[[ Material provided, beginning ]]

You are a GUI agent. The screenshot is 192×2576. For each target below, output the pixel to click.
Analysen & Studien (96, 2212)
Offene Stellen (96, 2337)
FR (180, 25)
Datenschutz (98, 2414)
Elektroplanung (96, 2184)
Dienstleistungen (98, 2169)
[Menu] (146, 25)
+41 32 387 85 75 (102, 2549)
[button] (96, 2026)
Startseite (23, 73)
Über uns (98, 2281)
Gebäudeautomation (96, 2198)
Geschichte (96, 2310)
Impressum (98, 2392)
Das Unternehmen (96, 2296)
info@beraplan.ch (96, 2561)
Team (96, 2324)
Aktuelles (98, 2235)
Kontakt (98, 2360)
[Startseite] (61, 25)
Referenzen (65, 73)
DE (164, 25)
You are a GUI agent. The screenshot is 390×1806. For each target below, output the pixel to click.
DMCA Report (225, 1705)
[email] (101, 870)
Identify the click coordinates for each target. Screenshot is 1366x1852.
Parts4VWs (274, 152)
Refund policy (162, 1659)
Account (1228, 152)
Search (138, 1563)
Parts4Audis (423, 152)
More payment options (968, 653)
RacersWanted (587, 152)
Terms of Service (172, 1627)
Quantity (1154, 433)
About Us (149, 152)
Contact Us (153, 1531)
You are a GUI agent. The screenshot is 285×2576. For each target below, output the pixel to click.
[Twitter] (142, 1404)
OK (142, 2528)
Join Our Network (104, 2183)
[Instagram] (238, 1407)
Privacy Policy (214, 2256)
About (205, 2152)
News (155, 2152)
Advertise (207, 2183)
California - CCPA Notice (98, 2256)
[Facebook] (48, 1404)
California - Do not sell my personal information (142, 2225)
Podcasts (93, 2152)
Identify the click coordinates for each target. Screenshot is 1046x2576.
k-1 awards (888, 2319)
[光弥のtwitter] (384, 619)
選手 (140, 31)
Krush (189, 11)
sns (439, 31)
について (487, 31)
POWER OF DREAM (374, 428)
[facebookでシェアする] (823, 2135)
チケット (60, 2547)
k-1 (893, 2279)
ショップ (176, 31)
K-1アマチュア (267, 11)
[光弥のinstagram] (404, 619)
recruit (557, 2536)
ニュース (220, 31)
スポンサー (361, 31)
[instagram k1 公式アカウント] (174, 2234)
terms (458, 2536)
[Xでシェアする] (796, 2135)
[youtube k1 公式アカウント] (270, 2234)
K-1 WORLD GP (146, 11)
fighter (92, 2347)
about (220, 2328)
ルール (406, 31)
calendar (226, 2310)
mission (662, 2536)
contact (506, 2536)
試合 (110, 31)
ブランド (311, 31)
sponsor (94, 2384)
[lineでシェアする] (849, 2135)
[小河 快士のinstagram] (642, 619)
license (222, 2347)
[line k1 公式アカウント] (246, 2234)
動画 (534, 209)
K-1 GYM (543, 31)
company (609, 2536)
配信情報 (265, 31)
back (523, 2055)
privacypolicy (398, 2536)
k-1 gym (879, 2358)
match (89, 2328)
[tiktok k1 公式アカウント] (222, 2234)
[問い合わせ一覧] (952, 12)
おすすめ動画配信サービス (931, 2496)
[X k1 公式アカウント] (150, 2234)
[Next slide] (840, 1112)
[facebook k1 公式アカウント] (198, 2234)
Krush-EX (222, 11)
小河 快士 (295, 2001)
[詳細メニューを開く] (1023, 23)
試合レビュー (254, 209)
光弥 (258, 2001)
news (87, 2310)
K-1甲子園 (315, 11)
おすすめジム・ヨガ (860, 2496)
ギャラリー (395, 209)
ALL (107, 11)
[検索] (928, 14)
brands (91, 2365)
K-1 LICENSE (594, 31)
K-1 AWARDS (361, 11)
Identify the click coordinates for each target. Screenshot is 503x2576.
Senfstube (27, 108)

[[ Material provided, end ]]

Problem →
Please write out the records above once more, exactly and completely.

Output for this task →
You are a GUI agent. The screenshot is 192×2576. For each target below, output the pixel to click.
Analysen & Studien (96, 2212)
Offene Stellen (96, 2337)
FR (180, 25)
Datenschutz (98, 2414)
Elektroplanung (96, 2184)
Dienstleistungen (98, 2169)
[Menu] (146, 25)
+41 32 387 85 75 (102, 2549)
[button] (96, 2026)
Startseite (23, 73)
Über uns (98, 2281)
Gebäudeautomation (96, 2198)
Geschichte (96, 2310)
Impressum (98, 2392)
Das Unternehmen (96, 2296)
info@beraplan.ch (96, 2561)
Team (96, 2324)
Aktuelles (98, 2235)
Kontakt (98, 2360)
[Startseite] (61, 25)
Referenzen (65, 73)
DE (164, 25)
You are a GUI agent. The screenshot is 390×1806. For each target below, output the pixel to click.
DMCA Report (225, 1705)
[email] (101, 870)
Identify the click coordinates for each target. Screenshot is 1366x1852.
Parts4VWs (274, 152)
Refund policy (162, 1659)
Account (1228, 152)
Search (138, 1563)
Parts4Audis (423, 152)
More payment options (968, 653)
RacersWanted (587, 152)
Terms of Service (172, 1627)
Quantity (1154, 433)
About Us (149, 152)
Contact Us (153, 1531)
You are a GUI agent. The screenshot is 285×2576. For each target below, output the pixel to click.
[Twitter] (142, 1404)
OK (142, 2528)
Join Our Network (104, 2183)
[Instagram] (238, 1407)
Privacy Policy (214, 2256)
About (205, 2152)
News (155, 2152)
Advertise (207, 2183)
California - CCPA Notice (98, 2256)
[Facebook] (48, 1404)
California - Do not sell my personal information (142, 2225)
Podcasts (93, 2152)
Identify the click coordinates for each target. Screenshot is 1046x2576.
k-1 awards (888, 2319)
[光弥のtwitter] (384, 619)
選手 (140, 31)
Krush (189, 11)
sns (439, 31)
について (487, 31)
POWER OF DREAM (374, 428)
[facebookでシェアする] (823, 2135)
チケット (60, 2547)
k-1 (893, 2279)
ショップ (176, 31)
K-1アマチュア (267, 11)
[光弥のinstagram] (404, 619)
recruit (557, 2536)
ニュース (220, 31)
スポンサー (361, 31)
[instagram k1 公式アカウント] (174, 2234)
terms (458, 2536)
[Xでシェアする] (796, 2135)
[youtube k1 公式アカウント] (270, 2234)
K-1 WORLD GP (146, 11)
fighter (92, 2347)
about (220, 2328)
ルール (406, 31)
calendar (226, 2310)
mission (662, 2536)
contact (506, 2536)
試合 (110, 31)
ブランド (311, 31)
sponsor (94, 2384)
[lineでシェアする] (849, 2135)
[小河 快士のinstagram] (642, 619)
license (222, 2347)
[line k1 公式アカウント] (246, 2234)
動画 (534, 209)
K-1 GYM (543, 31)
company (609, 2536)
配信情報 (265, 31)
back (523, 2055)
privacypolicy (398, 2536)
k-1 gym (879, 2358)
match (89, 2328)
[tiktok k1 公式アカウント] (222, 2234)
[問い合わせ一覧] (952, 12)
おすすめ動画配信サービス (931, 2496)
[X k1 公式アカウント] (150, 2234)
[Next slide] (840, 1112)
[facebook k1 公式アカウント] (198, 2234)
Krush-EX (222, 11)
小河 快士 (295, 2001)
[詳細メニューを開く] (1023, 23)
試合レビュー (254, 209)
光弥 (258, 2001)
news (87, 2310)
K-1甲子園 (315, 11)
おすすめジム・ヨガ (860, 2496)
ギャラリー (395, 209)
ALL (107, 11)
[検索] (928, 14)
brands (91, 2365)
K-1 LICENSE (594, 31)
K-1 AWARDS (361, 11)
Identify the click coordinates for each target. Screenshot is 503x2576.
Senfstube (27, 108)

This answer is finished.